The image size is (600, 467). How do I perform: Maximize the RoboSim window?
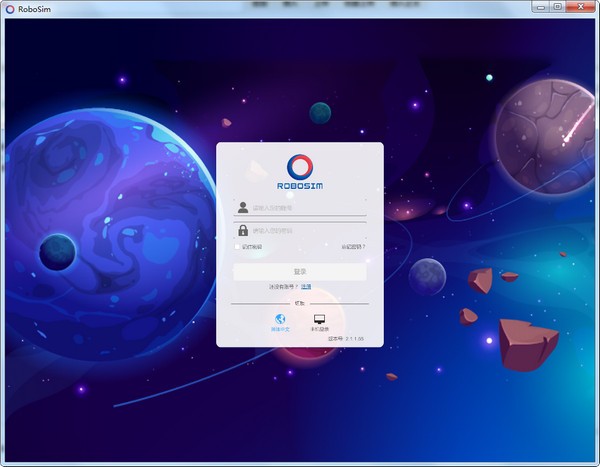pyautogui.click(x=557, y=7)
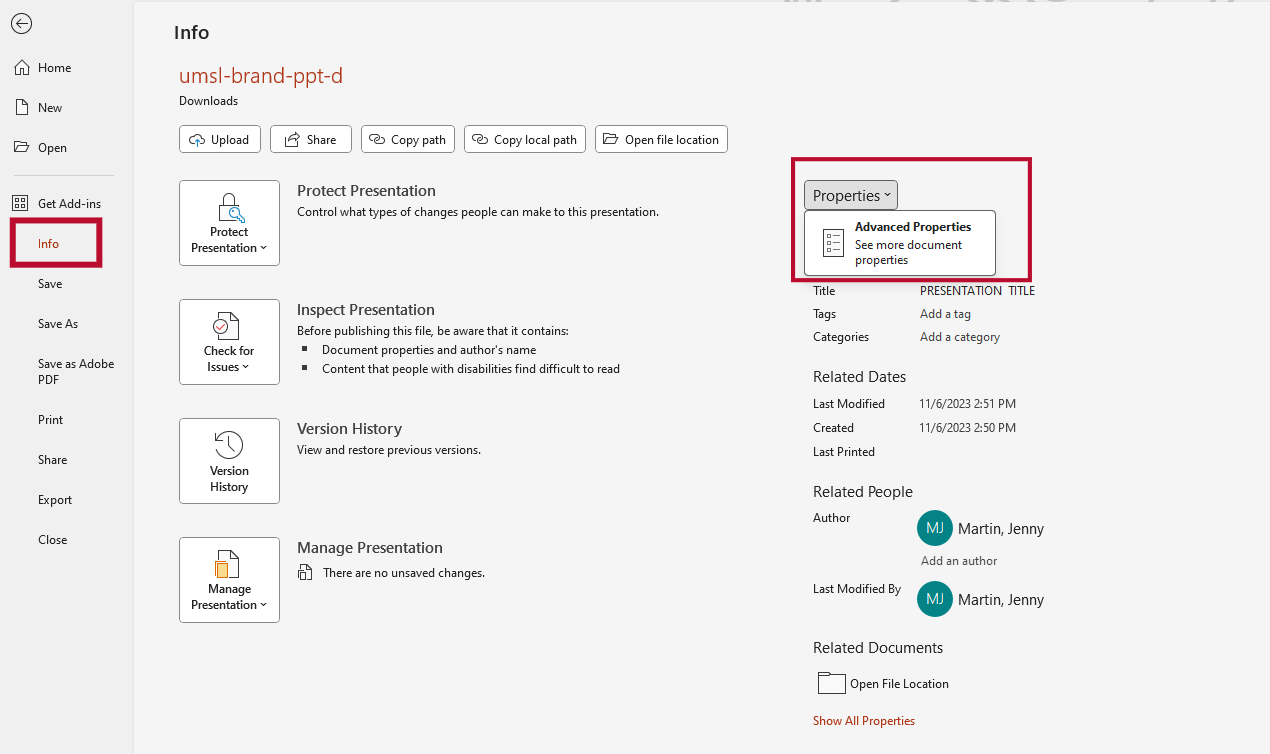Open the Export menu item
This screenshot has width=1270, height=754.
tap(55, 500)
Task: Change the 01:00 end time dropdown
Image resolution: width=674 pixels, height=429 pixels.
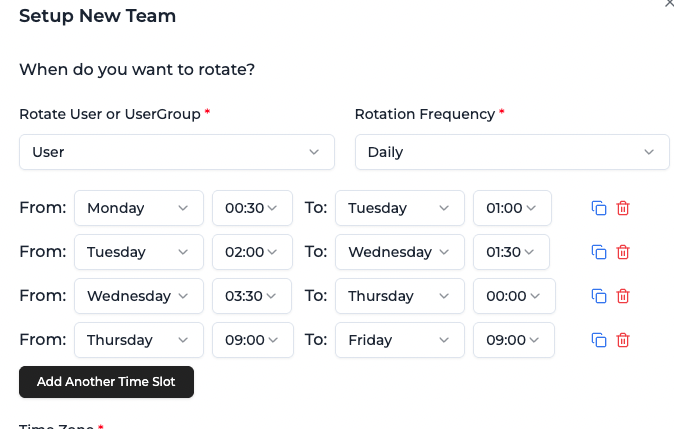Action: (512, 208)
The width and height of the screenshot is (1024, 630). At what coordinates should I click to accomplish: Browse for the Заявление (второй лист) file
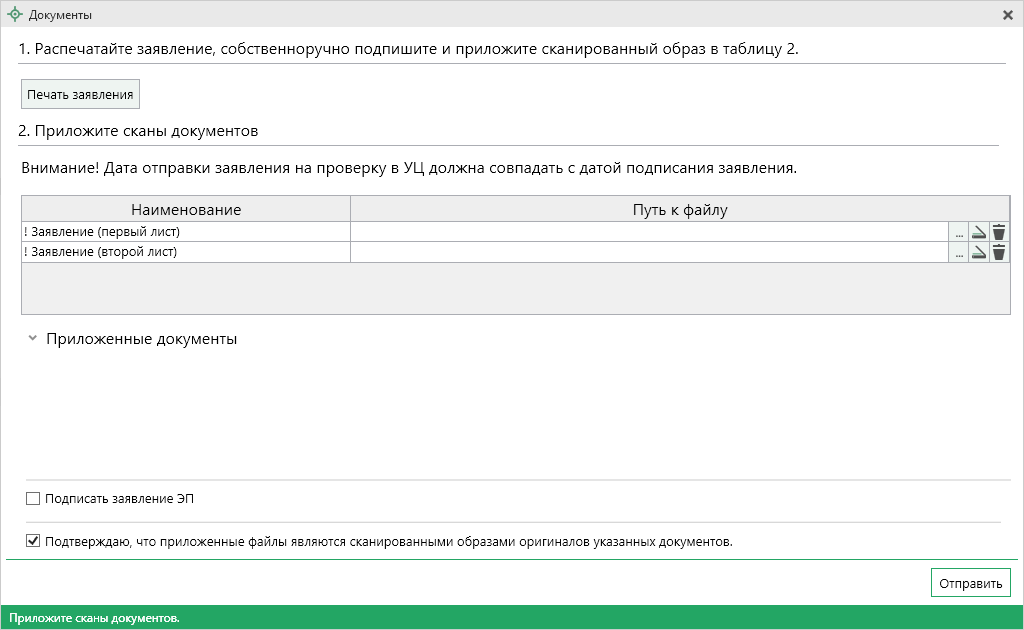959,252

#### [Exercise directions]
Set the entries down again exactly. Do not include the images.

#### [Written answer]
The image size is (600, 467). How do I perform: Maximize the RoboSim window?
pyautogui.click(x=557, y=7)
Open the Export menu item
This screenshot has width=1270, height=754.
tap(55, 500)
Task: Change the 01:00 end time dropdown
Image resolution: width=674 pixels, height=429 pixels.
Action: (512, 208)
The width and height of the screenshot is (1024, 630). At what coordinates should I click to accomplish: Browse for the Заявление (второй лист) file
959,252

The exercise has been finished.